Otro animal increíble que habita en las aguas hawaianas es la tortuga verde que tuvimos la oportunidad de ver en Ohau tomando el sol en la playa, pero no fue hasta llegar a Kealakekua Bay que pudimos nadar a pocos metros de ellas. Se suelen acercar a las playas a alimentarse de algas que hay en las rocas y podías verlas desde la playa o encontrarte por sorpresa con alguna camino al banquete mientras nadabas entre corales y peces de colores.

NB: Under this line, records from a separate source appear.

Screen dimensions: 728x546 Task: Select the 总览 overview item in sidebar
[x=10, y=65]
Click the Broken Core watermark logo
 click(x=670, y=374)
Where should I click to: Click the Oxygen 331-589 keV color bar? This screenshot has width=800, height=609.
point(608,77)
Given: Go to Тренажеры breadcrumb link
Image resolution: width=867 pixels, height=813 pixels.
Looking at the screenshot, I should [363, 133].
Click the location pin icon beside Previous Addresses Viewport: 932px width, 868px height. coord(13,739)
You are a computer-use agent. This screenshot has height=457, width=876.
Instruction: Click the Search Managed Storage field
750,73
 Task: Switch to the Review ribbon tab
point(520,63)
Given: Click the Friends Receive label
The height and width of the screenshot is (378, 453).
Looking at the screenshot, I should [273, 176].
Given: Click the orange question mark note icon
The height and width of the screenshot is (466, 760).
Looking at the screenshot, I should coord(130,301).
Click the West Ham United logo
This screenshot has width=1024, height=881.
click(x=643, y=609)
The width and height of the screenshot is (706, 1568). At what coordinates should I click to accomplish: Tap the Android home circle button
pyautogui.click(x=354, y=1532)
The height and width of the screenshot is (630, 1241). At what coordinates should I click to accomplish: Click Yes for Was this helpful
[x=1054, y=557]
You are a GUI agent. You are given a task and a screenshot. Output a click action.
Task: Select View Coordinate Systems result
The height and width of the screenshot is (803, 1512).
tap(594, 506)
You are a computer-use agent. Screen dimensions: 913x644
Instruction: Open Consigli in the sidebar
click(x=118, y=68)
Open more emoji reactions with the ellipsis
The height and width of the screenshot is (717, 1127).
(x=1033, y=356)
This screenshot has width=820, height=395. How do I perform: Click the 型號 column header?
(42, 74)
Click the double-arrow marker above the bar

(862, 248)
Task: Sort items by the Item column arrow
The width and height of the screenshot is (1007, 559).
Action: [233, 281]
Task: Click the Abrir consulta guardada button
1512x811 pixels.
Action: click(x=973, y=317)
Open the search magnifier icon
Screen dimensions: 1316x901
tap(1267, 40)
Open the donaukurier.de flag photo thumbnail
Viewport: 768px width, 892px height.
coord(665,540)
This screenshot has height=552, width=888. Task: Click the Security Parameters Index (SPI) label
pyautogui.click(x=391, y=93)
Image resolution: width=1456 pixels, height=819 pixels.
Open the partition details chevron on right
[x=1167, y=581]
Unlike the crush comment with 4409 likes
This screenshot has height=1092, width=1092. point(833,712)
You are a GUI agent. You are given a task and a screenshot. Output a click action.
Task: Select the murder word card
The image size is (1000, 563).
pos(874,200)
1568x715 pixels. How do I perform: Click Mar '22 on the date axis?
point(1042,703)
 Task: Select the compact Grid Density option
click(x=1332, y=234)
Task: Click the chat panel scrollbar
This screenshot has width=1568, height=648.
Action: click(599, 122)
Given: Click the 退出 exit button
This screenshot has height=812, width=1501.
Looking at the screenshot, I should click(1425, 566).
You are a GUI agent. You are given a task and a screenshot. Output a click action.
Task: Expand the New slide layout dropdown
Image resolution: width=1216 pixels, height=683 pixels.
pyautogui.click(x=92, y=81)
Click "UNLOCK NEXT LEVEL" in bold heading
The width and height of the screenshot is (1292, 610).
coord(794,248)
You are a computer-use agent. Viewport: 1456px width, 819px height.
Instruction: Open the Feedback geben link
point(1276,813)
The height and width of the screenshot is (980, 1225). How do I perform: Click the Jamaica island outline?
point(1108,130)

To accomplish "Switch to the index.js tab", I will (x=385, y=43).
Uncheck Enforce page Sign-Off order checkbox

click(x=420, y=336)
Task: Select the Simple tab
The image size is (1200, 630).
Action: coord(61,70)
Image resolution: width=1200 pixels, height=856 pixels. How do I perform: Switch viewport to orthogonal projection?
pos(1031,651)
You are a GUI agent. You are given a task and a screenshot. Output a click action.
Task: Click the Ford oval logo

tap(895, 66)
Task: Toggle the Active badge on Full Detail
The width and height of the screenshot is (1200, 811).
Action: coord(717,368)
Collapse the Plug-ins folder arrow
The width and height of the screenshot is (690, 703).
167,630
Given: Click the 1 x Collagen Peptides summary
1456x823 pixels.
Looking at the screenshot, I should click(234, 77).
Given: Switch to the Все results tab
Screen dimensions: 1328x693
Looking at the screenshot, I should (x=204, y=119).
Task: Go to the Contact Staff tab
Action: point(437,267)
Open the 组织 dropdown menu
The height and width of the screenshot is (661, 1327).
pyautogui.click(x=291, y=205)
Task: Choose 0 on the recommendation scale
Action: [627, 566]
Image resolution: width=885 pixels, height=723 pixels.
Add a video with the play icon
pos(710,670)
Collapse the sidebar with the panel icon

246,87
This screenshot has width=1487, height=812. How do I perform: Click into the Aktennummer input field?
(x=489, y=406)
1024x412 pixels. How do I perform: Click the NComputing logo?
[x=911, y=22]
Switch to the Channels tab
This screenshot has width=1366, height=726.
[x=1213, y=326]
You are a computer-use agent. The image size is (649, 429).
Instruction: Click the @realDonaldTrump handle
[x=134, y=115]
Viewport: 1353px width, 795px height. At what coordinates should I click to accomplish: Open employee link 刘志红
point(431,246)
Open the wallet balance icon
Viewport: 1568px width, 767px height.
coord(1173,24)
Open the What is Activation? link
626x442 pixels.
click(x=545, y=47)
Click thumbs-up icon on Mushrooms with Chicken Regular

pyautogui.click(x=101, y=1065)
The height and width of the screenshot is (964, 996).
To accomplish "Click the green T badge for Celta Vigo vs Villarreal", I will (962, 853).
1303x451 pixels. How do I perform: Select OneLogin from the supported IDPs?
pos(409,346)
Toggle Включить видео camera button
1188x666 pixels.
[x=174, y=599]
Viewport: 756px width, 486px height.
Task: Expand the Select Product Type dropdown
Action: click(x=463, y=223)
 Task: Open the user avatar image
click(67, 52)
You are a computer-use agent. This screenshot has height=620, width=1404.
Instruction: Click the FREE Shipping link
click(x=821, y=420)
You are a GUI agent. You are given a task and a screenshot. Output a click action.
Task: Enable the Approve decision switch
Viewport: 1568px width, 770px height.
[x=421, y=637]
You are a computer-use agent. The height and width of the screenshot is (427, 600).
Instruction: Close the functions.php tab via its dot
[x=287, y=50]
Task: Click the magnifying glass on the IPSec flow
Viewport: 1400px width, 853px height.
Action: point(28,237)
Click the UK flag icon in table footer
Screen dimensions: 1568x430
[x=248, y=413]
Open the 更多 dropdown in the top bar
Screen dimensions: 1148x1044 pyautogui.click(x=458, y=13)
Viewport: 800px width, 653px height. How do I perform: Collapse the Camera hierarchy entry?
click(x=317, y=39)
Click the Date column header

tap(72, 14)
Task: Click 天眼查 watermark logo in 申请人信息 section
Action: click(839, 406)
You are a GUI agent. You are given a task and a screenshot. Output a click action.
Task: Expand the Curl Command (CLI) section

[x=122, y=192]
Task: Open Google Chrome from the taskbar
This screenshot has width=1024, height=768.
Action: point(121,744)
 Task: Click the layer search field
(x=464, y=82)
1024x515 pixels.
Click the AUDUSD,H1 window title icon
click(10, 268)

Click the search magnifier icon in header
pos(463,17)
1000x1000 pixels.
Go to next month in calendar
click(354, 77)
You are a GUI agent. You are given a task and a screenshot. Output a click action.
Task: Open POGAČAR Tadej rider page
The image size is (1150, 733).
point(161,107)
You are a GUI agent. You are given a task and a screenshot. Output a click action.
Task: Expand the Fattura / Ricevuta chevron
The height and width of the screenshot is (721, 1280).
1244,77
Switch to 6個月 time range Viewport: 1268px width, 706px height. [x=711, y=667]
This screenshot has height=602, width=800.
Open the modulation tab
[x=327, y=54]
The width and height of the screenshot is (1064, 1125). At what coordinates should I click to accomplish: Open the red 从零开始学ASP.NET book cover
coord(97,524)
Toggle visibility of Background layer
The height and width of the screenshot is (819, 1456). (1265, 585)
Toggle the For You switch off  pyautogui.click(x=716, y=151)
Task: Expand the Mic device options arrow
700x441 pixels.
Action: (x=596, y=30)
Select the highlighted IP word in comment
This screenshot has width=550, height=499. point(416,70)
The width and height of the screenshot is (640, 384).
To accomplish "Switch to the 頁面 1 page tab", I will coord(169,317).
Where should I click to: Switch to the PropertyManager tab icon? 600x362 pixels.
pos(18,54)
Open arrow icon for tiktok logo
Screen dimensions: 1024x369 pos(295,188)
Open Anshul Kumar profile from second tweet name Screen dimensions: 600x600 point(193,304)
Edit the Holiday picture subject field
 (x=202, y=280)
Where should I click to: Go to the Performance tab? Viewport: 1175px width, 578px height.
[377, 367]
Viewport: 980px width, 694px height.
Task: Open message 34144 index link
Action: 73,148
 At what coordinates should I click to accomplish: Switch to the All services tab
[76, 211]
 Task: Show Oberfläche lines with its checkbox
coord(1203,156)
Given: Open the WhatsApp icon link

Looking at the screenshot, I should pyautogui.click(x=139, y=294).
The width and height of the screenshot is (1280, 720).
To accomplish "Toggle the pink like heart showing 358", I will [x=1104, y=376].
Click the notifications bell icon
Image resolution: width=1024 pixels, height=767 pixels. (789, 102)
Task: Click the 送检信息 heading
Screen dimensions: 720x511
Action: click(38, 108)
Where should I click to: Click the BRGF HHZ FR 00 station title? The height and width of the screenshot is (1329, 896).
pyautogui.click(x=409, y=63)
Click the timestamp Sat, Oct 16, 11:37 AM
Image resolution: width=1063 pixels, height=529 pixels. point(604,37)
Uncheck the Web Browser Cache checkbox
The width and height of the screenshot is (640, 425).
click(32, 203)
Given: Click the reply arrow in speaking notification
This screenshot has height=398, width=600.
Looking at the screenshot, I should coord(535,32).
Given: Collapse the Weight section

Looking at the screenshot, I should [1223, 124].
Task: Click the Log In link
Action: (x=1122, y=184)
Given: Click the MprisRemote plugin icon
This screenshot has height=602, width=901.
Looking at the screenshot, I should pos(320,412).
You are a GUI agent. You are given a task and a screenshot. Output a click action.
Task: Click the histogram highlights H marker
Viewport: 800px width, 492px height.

Pero la mayor experiencia que hemos tenido jamás con un animal tan grande fue la noche que fuimos a ver a una fantástica criatura que habita en las aguas de Hawaii y se alimenta de plancton durante la noche: la Manta Raya, que puede llegar a alcanzar hasta 8 metros de tamaño y que no tiene aguijón, tiene un cola muy pequeña, es muy tranquilita. La manta se limita a nadar muy relajadamente con la boca abierta para tragar el máximo plancton posible. La técnica es ir al anochecer hacia la zona donde ellas se alimentan con el kit de buceo, unas fuertes linternas y un gran aro flotante de 4 metros de diámetro donde un grupo de unas 12 personas nos agarramos para poder flotar sin tener que patalear y así evitar dañar al animal. Cuando anochece todo el mundo enciende las linternas y apunta al centro del aro para atraer al plancton con la luz y por consiguiente, si hay suerte, aparecen las mantas hambrientas en busca del festín. Nosotros tuvimos muchísima suerte y enseguida apareció al fondo una manta de unos 6 metros que rápidamente empezó a ascender hacia nosotros haciendo espirales para comer todo el plancton que atraíamos. Era muy bonita, con su lomo gris y la planza blanca con algunas manchas oscuras, parecía que bailaba para nosotros.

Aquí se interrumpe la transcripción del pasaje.